Exercise inputs
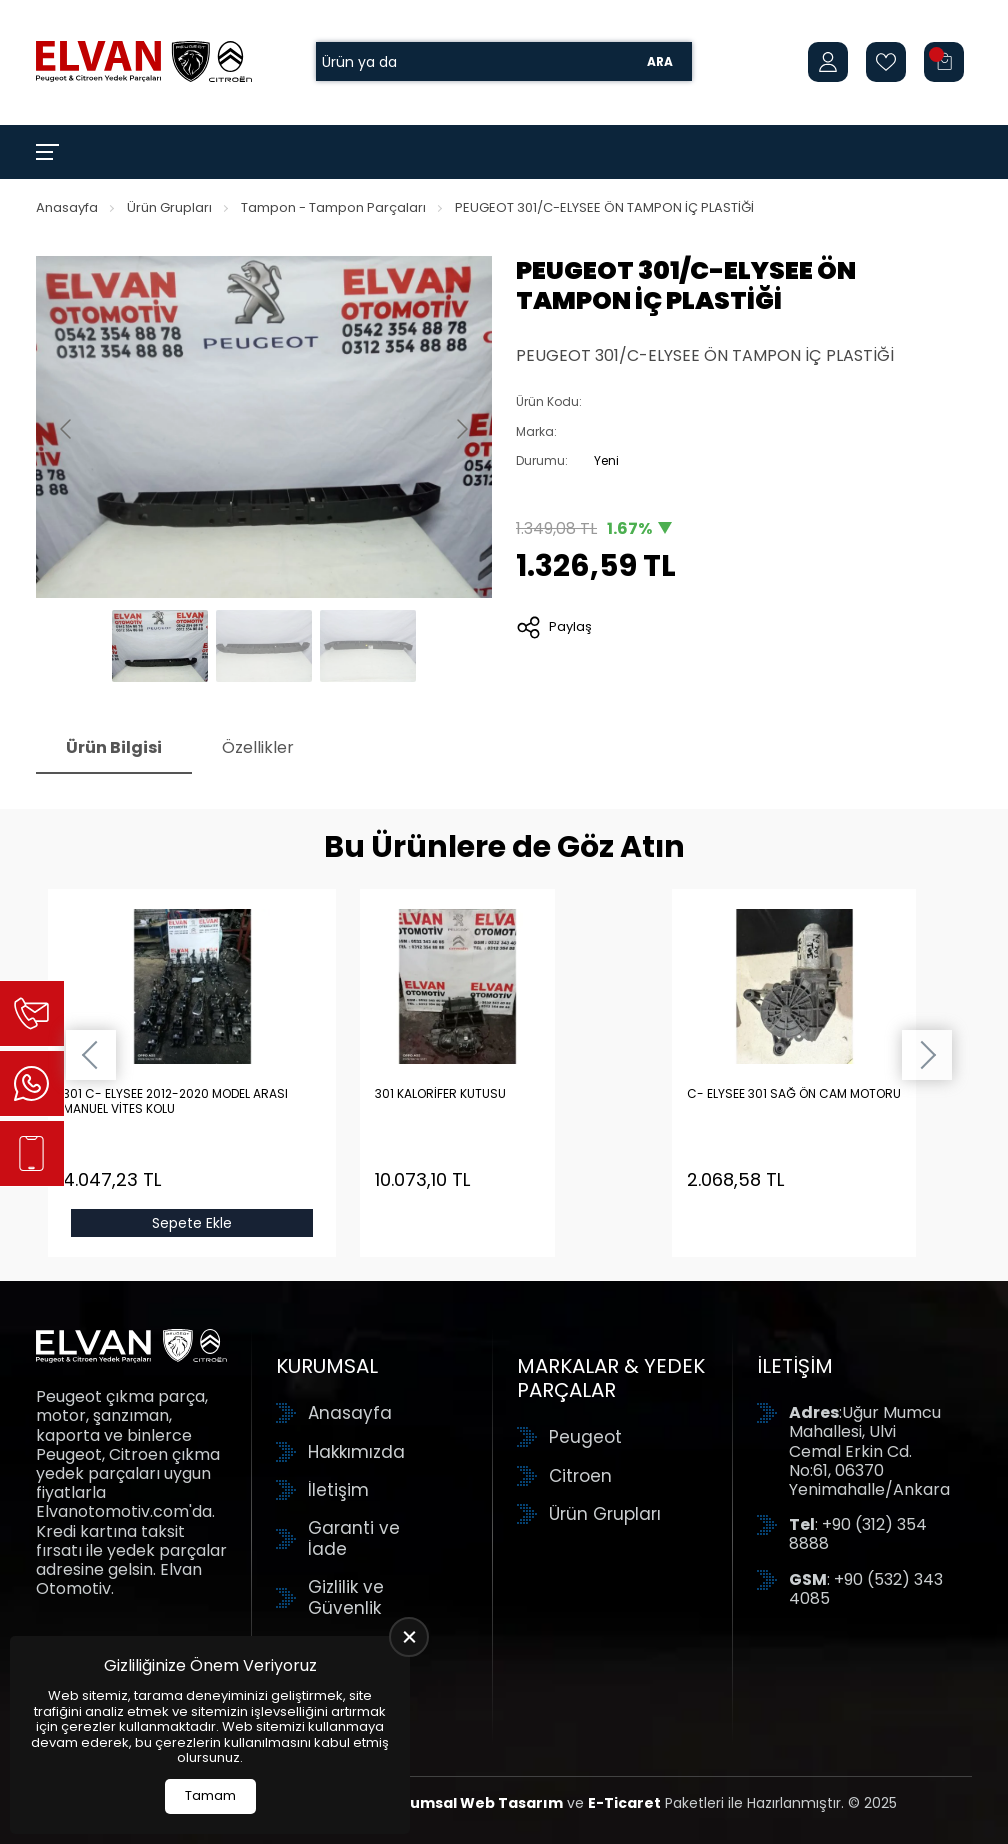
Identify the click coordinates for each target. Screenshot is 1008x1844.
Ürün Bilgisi (114, 747)
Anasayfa (67, 207)
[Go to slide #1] (160, 646)
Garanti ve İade (354, 1538)
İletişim (338, 1490)
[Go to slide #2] (264, 646)
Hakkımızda (356, 1452)
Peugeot (585, 1437)
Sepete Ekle (192, 1223)
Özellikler (258, 747)
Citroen (580, 1476)
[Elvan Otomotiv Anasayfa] (144, 62)
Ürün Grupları (169, 207)
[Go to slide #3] (368, 646)
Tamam (210, 1795)
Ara (660, 61)
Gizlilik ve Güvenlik (346, 1597)
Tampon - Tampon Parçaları (333, 207)
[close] (409, 1637)
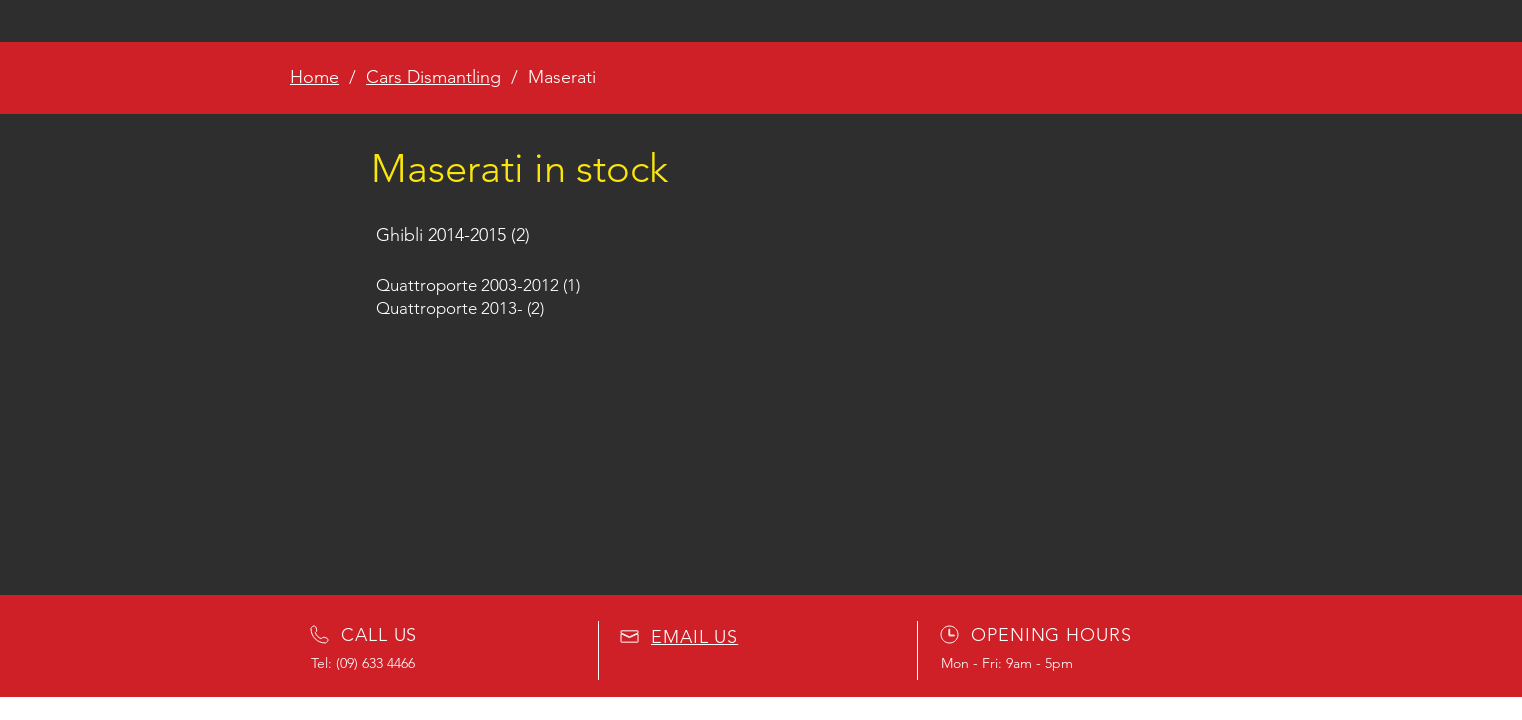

Problem statement
Please switch "Go to slide" to "Show slide" throughout the data above and write out all its lines again with every other character unchanged. Leave the pictures out.

Solution to the problem
Identify the click coordinates for each target. Screenshot is 1008x1844.
Ürün Bilgisi (114, 747)
Anasayfa (67, 207)
[Show slide #1] (160, 646)
Garanti ve İade (354, 1538)
İletişim (338, 1490)
[Show slide #2] (264, 646)
Hakkımızda (356, 1452)
Peugeot (585, 1437)
Sepete Ekle (192, 1223)
Özellikler (258, 747)
Citroen (580, 1476)
[Elvan Otomotiv Anasayfa] (144, 62)
Ürün Grupları (169, 207)
[Show slide #3] (368, 646)
Tamam (210, 1795)
Ara (660, 61)
Gizlilik ve Güvenlik (346, 1597)
Tampon - Tampon Parçaları (333, 207)
[close] (409, 1637)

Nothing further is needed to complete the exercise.